To avoid this today, we separate our dating partners from people we, or they, know. When we decide it’s over, we just make them vanish, first by ignoring them, and then by blocking them if they shouldn’t get the hint. The person could try to make us pay for wronging them, but we block every conceivable path for them to connect to anyone we may know and they vanish like dirt when you use Mr. Clean’s magic erase scrubbers. There is not even a sign that they were there.
Third, by using the net we frequently find people who live far enough away so it won’t matter when things don’t work. For those of you who use or have used dating sites to go on dates, how often do you date someone from your own hometown? I’m not saying that it means we then go 1000 miles to find someone else. But if the person is a good 25 to 50 miles from us, how often are we actually going to run into them in our daily lives? And even if we did, we can pretend they are like the ghosts they are, only haunting our existence and not directly impacting it.
If We Know That It’s Wrong, What Is Our Excuse For Doing It Now?
We don’t like to feel bad, and technology has made it so easy to do, but how do we rationalize disappearing without a trace? What story do we tell ourselves to make us feel like it’s not really a bad thing to do? I think we go with several different versions.
*** Before I get into a discussion of stalking, I feel like I need to take a time out here and be sure not to make light of those women who have had people stalking them. Stalking is a dangerous thing. And I would be idiotic and disingenuous if I didn’t admit the fact that the world is often a far more dangerous place for women as opposed to men. I do not think those who are being stalked should be subjected to face the person that is stalking them. That never works out well. It seems to only feed the stalker’s psychosis and puts the stalked person in a dangerous situation.
Complicating matters, it’s often hard to judge whether a person is doing things that are dangerous, or whether they have a completely different motive. Given the difficulty interpreting motives, I understand people advocating caution. Being a parent of a daughter, I can understand wanting to err on the side of caution. However, if we have never taken the time to tell the person what we are feeling, even just once, how can we expect them to act in a way that we find acceptable?

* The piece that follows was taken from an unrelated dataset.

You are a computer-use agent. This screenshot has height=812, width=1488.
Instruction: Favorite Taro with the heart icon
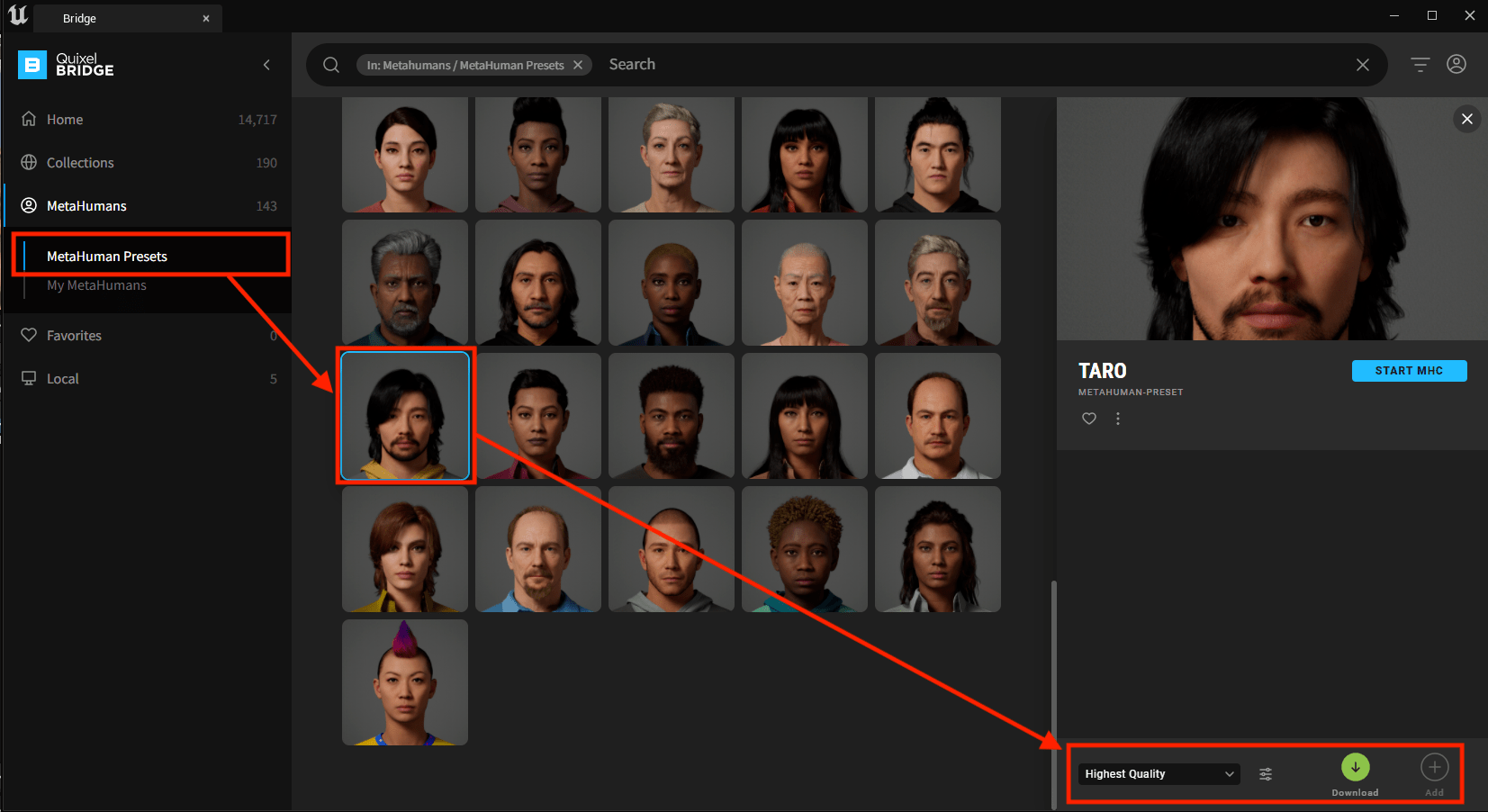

I know that we expect a lot from our potential partners, but if mind reading is among our expectations, I recommend cats. Lots and lots of cats! They may not be able to read our minds. They just don’t care if we are bothered by that.***
First, there is the stalker theory. I do believe that there are stalkers out there. And in some ways, because we are so visible, we are more easily stalked. All of our actions are so easily traced. A picture here. A Facebook post there. And I could trace almost anyone pretty quickly. We also overshare, so we put ourselves out there to people we don’t know.
Given these circumstances, it’s easy to believe that a person could stalk us. Once we decide that this person isn’t the right person, we act like them trying to contact us is tantamount to stalking. We know deep down that it isn’t. But we act like it is because that phone call and that comment must mean that they are following us. There must be rational explanations but we don’t care to hear them. It’s like hearing a loud bang outside and then calling 911 because we say were shot at. Deep down we know it’s the next door neighbor’s jalopy that he uses duck tape and twine to keep together and backfires all the time. But we ignore innocent explanations because it’s makes our actions excusable.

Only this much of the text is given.